+++ Information provided +++
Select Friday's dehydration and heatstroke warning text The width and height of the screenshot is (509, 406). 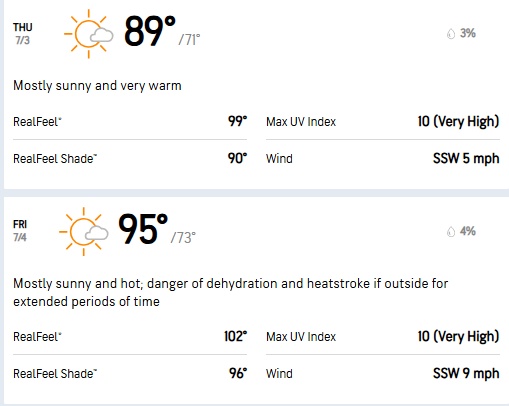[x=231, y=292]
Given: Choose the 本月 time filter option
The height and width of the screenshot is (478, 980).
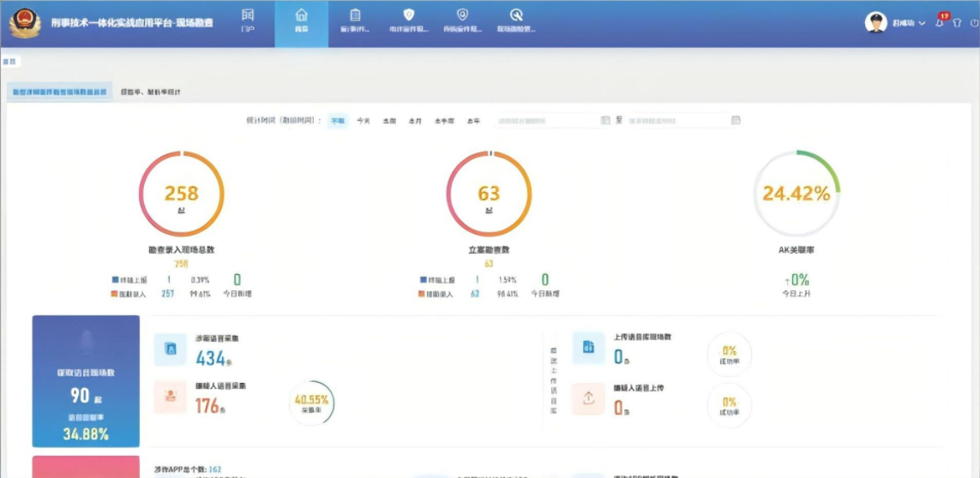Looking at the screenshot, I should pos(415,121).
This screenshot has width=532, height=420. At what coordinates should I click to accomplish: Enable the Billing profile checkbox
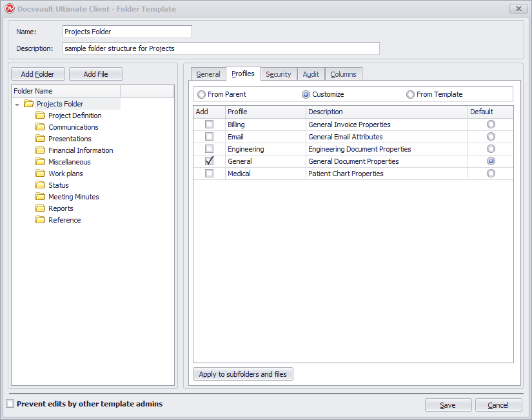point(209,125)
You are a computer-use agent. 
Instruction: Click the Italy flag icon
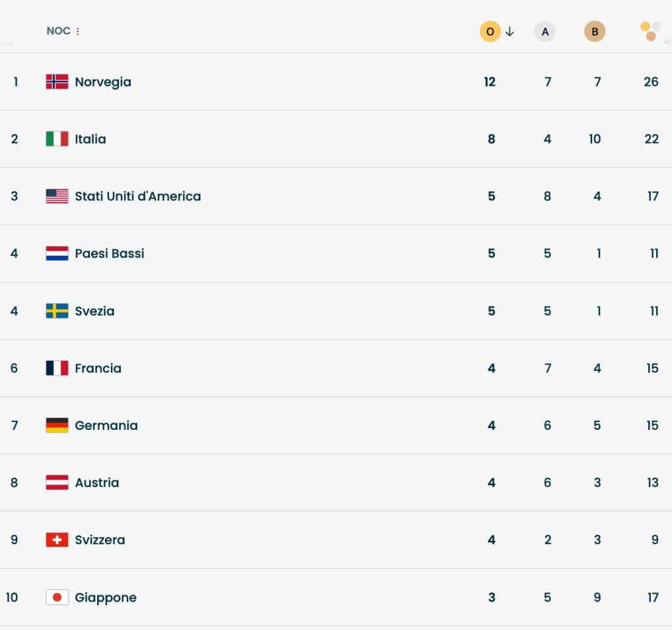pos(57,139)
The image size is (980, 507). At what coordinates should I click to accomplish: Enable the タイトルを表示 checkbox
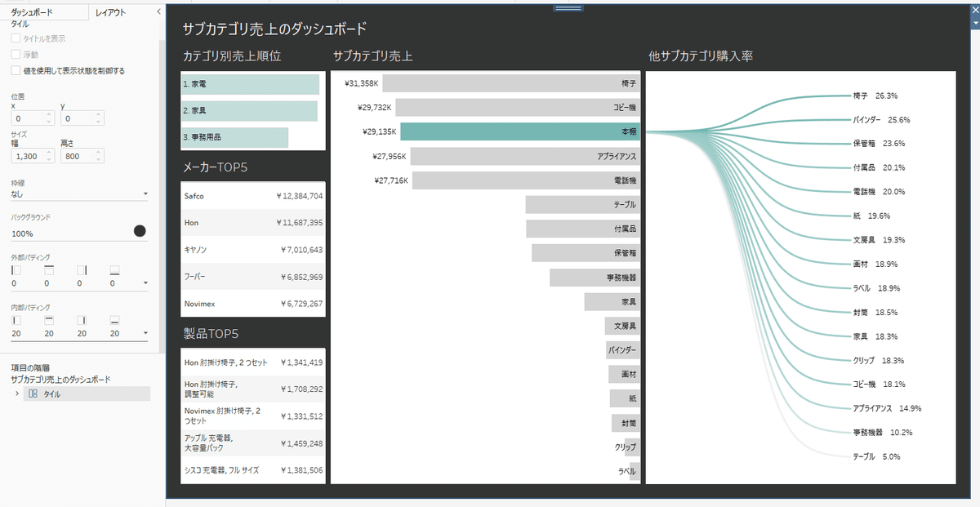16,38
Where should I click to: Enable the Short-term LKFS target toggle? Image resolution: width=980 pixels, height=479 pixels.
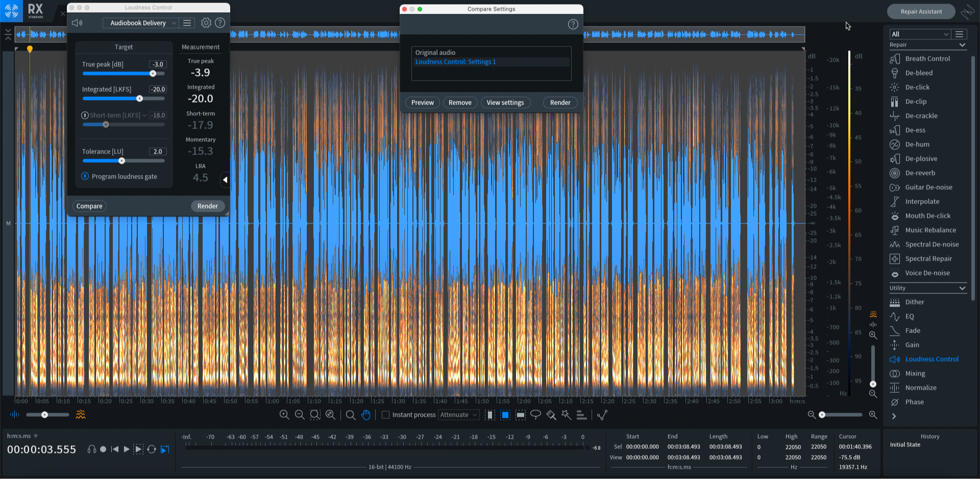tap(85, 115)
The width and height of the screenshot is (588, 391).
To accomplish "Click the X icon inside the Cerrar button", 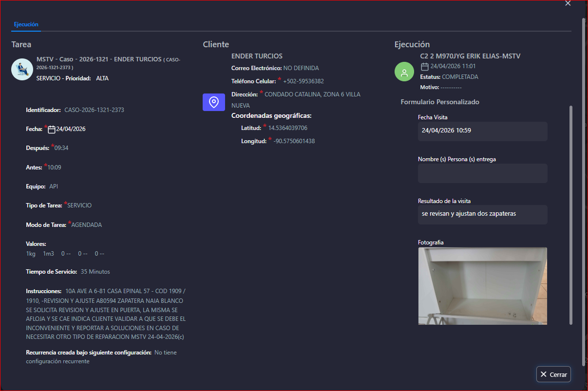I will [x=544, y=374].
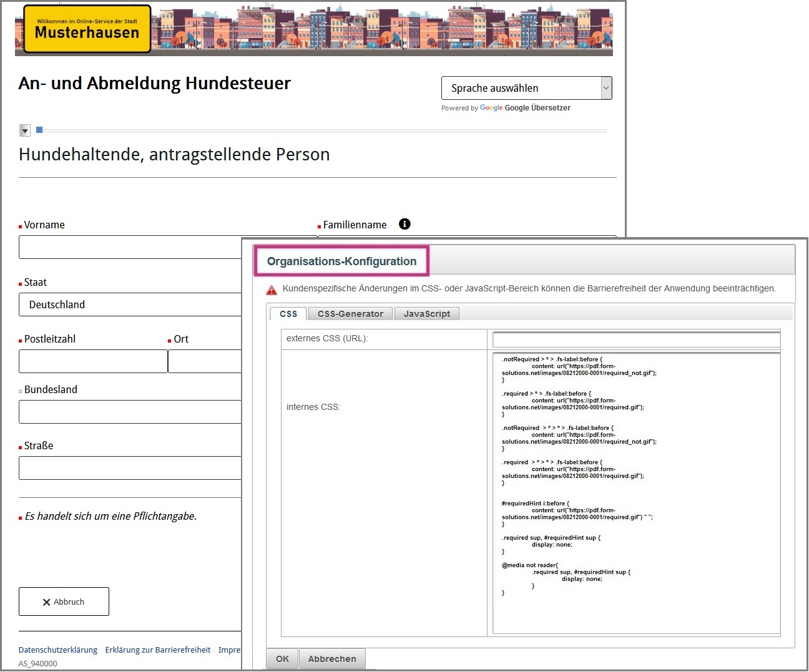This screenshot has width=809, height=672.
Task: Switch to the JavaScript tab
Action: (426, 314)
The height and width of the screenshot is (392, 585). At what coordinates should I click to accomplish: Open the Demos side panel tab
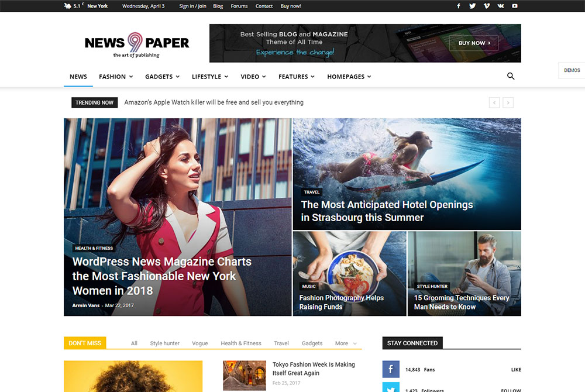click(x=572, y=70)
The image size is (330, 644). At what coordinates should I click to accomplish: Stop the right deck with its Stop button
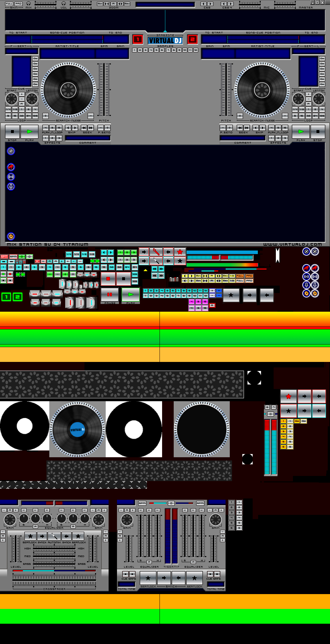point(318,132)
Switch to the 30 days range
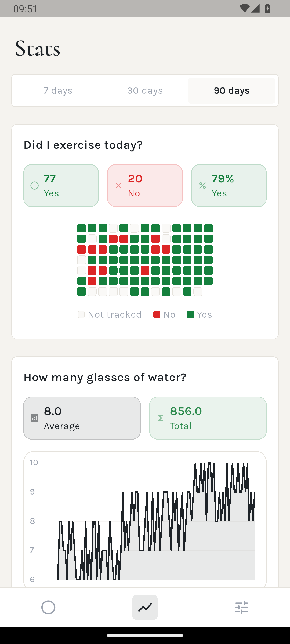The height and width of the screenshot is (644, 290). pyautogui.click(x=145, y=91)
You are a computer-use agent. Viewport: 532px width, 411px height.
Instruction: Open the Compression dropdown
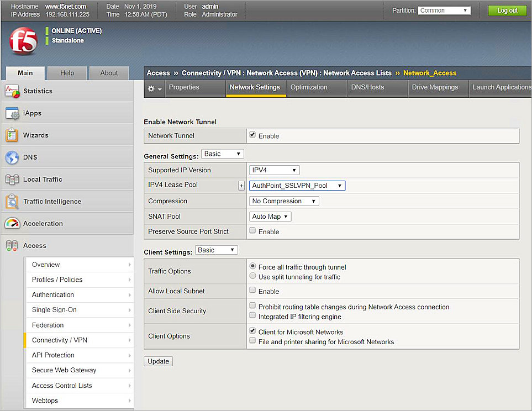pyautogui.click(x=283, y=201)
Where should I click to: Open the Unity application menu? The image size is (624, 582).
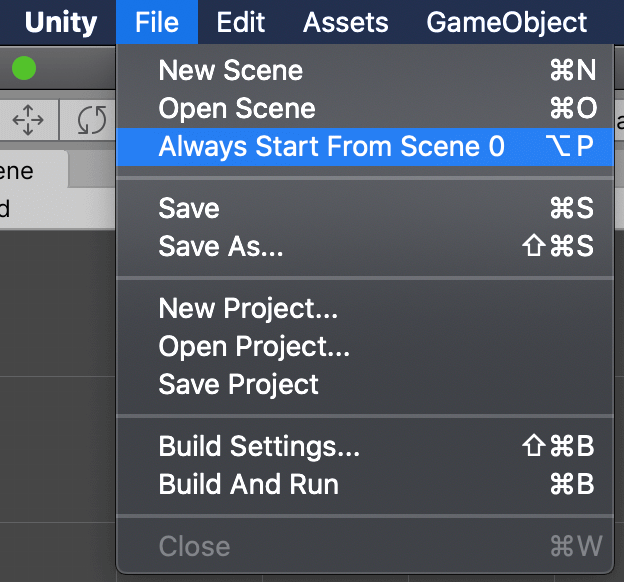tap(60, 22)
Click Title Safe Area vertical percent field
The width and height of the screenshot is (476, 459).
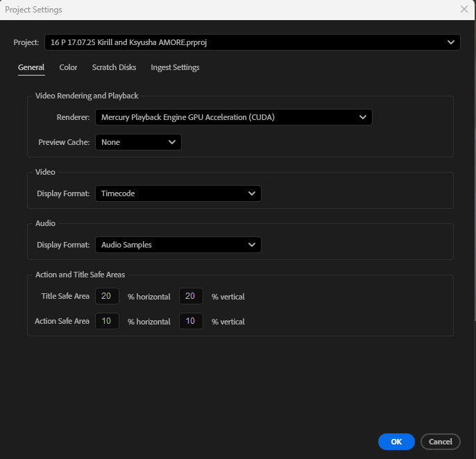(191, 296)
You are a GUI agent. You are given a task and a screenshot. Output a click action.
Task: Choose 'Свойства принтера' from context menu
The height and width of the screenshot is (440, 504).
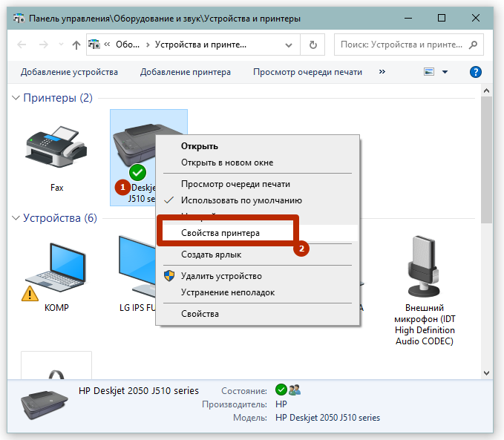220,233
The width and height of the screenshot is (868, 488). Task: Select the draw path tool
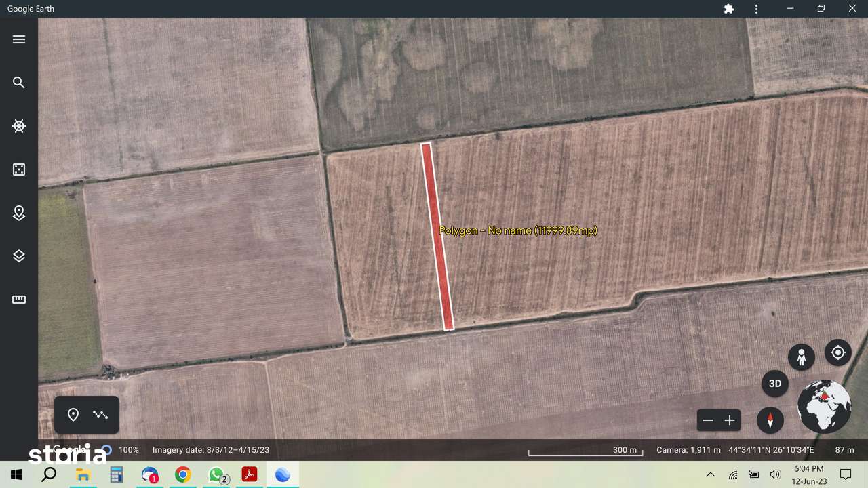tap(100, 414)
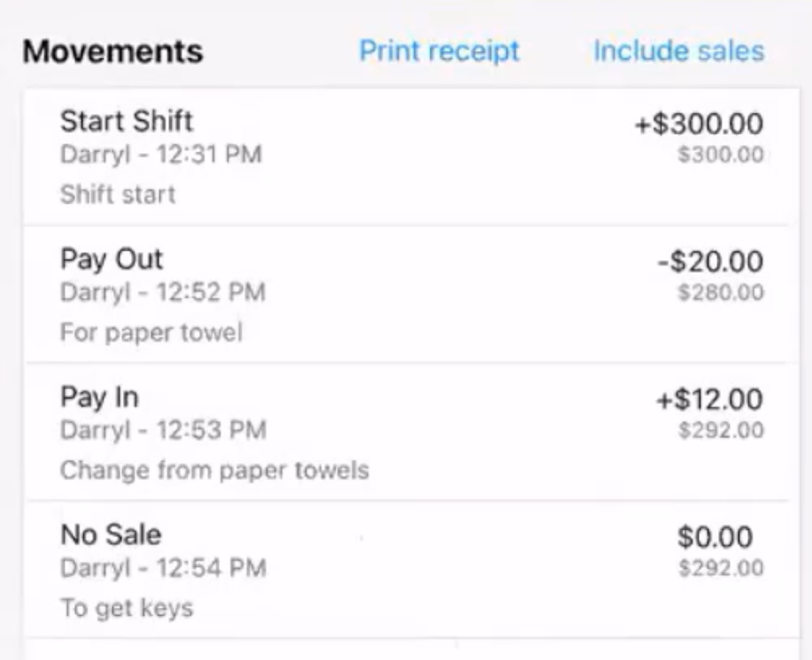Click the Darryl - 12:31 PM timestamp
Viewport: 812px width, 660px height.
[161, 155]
+++
**Exercise requirements**
All that should appear in the answer is the lines above from the line with "Switch to the 30 days range" through the line with "Click Title Safe Area vertical percent field", retyped exactly, pictures left out.

**The answer**
Switch to the 30 days range
The height and width of the screenshot is (644, 290). pyautogui.click(x=145, y=91)
You are a computer-use agent. Viewport: 532px width, 411px height.
Instruction: Open the Compression dropdown
pyautogui.click(x=283, y=201)
Where should I click to: Open the Unity application menu? The image size is (624, 582).
tap(60, 22)
Click Title Safe Area vertical percent field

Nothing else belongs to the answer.